The same was true with incident diseases as well, as one would expect. Once we had this confirmed that we had these disease associations, we then went on to study the genetics of left atrial size and structure. First, we excluded everyone with AF. We wanted the genetics of normal people rather than those with AF or any structural abnormalities. That left us with about 35,000 folks. For us, running the genetics is pretty straightforward. College kids can do it these days or even high school students can run quantitative genetic studies. We ran standard GWAS. I'm going to skip all of the details of that other than to say that out of the 35,000 individuals, we had 20 different loci, 8 of which as one might expect, overlapped with the genetics of AF. We did see a few old favorites. PITX2, which is the strongest genetic variant associated with AF, came up in a number of these associations, and there were other genes like TTN and a few other favorites as well.
We can sum up the genetic basis of left atrial size and structure in a polygenic risk score and apply that polygenic risk score. We validated it in a separate study called the AllOfUs study, a similar longitudinal study in the United States like the UK Biobank, but with some important differences. In that large study, we had 21,000 AF cases and 400,000+ controls, and what you see is a modest association. So, there's a modest association between left atrial volume, the genetic risk for left atrial volume, and the risk of AF. Obviously, if you want to predict AF, you'd better use a polygenic risk score for AF itself than an intermediate trait. If we compare the AF and the left atrial polygenic scores, there was only a modest correlation between them and R squared to 0.01, so really quite modest. The left atrial PRS is not significantly associated with AF once you adjust for the AF polygenic risk score.
So, having the genetic basis of left atrial volume allows us to go back to the original question, which is to say, does a larger left atrial size increase AF risk? The problem is epidemiologic associations can be confounded or reversed, and we don't want reverse causality here. Once you have the genetics, the genetics can't go backwards. You can't go from a left atrial size to modifying your genetics. So, that allows you to ask, are these genetic variants a proxy for increased left atrial volume, and ultimately AF?
Seung Hoan Choi, who now has a lab at Boston University Medical Center and the Framingham Heart Study, did this part of the study and showed that there was a positive correlation and that MR supports that there is a causal effect with left atrial volume on AF risk.
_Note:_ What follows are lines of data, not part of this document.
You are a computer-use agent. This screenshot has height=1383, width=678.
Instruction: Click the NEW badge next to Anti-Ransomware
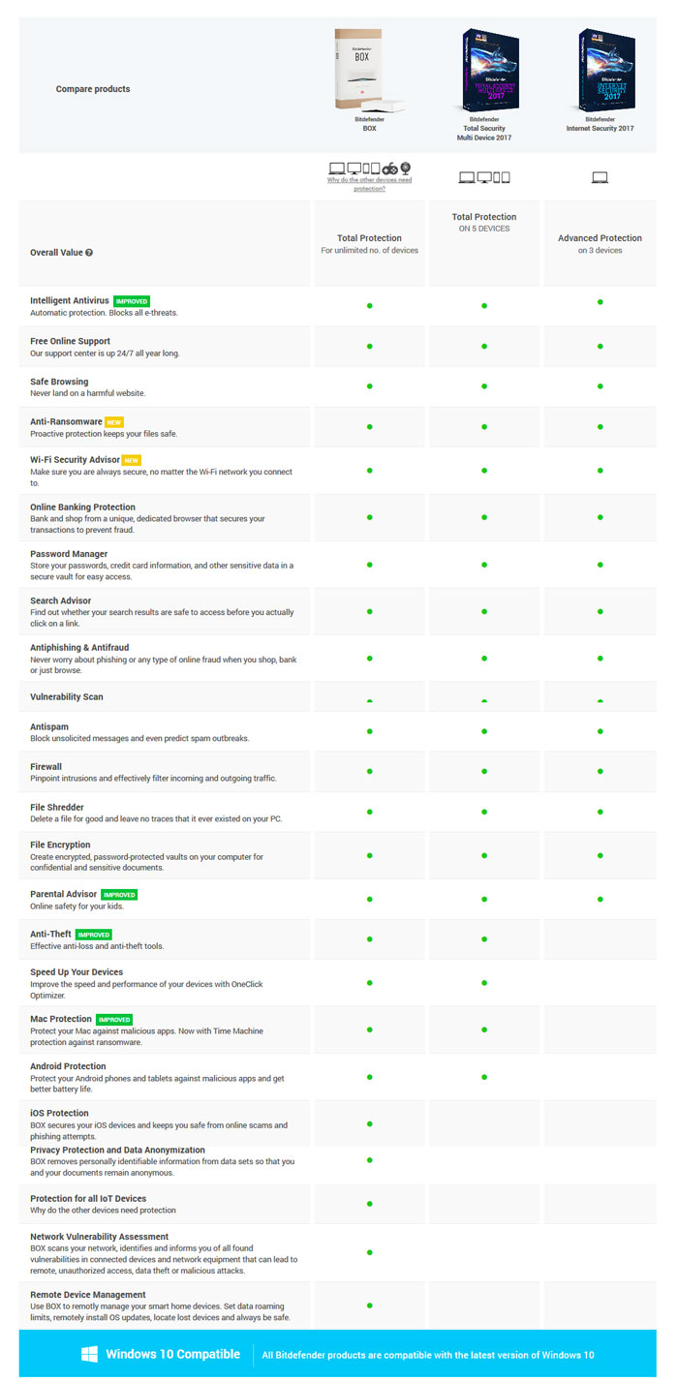click(114, 422)
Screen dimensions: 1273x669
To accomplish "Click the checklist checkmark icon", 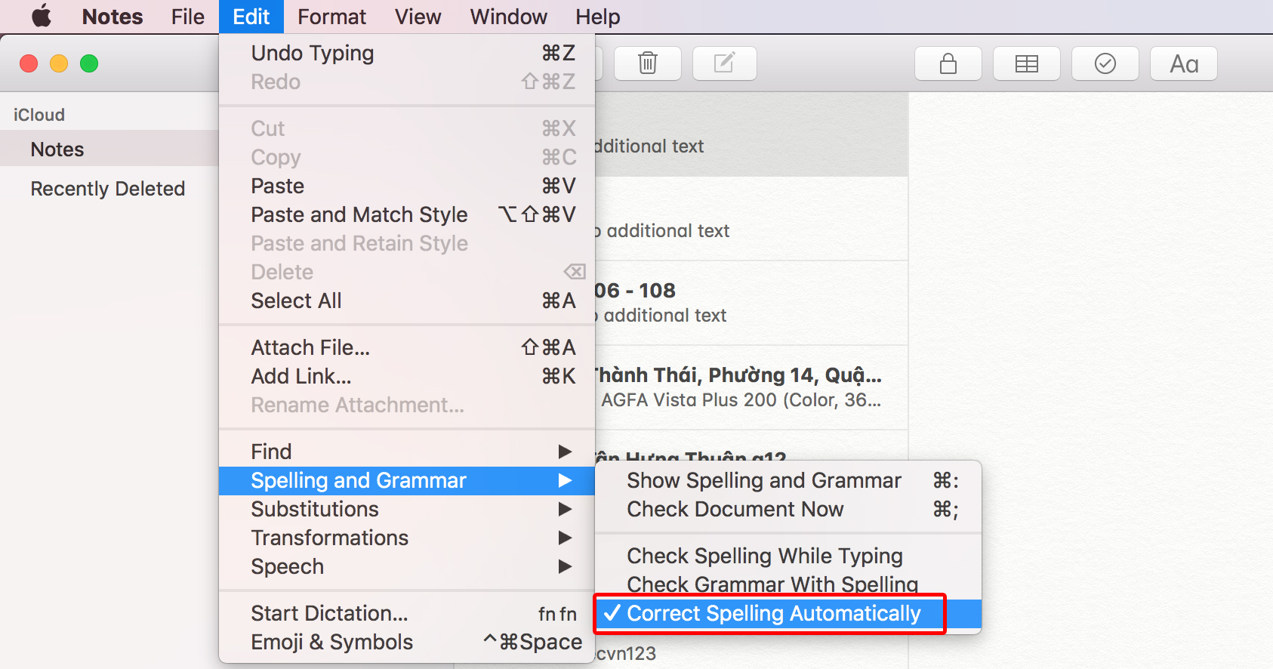I will click(x=1105, y=63).
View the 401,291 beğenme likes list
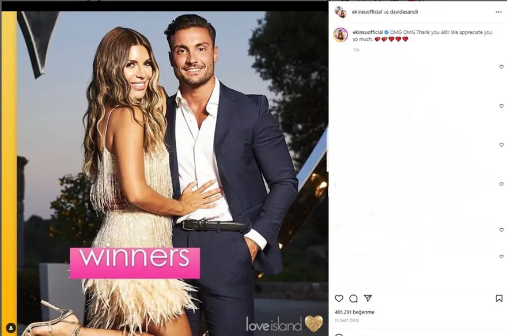This screenshot has width=507, height=336. point(354,312)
To sum up, we saw that left atrial volume can be measured in MRI data, surface reconstruction allows the atrial volume measurements even when it's not dedicated for atrial imaging, and left atrial structure and function are heritable, causal risk factors for AF.
This is the full reference for background. It was a short 3 years in the publication process, and I get to work with a lot of really talented folks. Thanks so much for your time and attention.
The transcripts have been edited for clarity and length.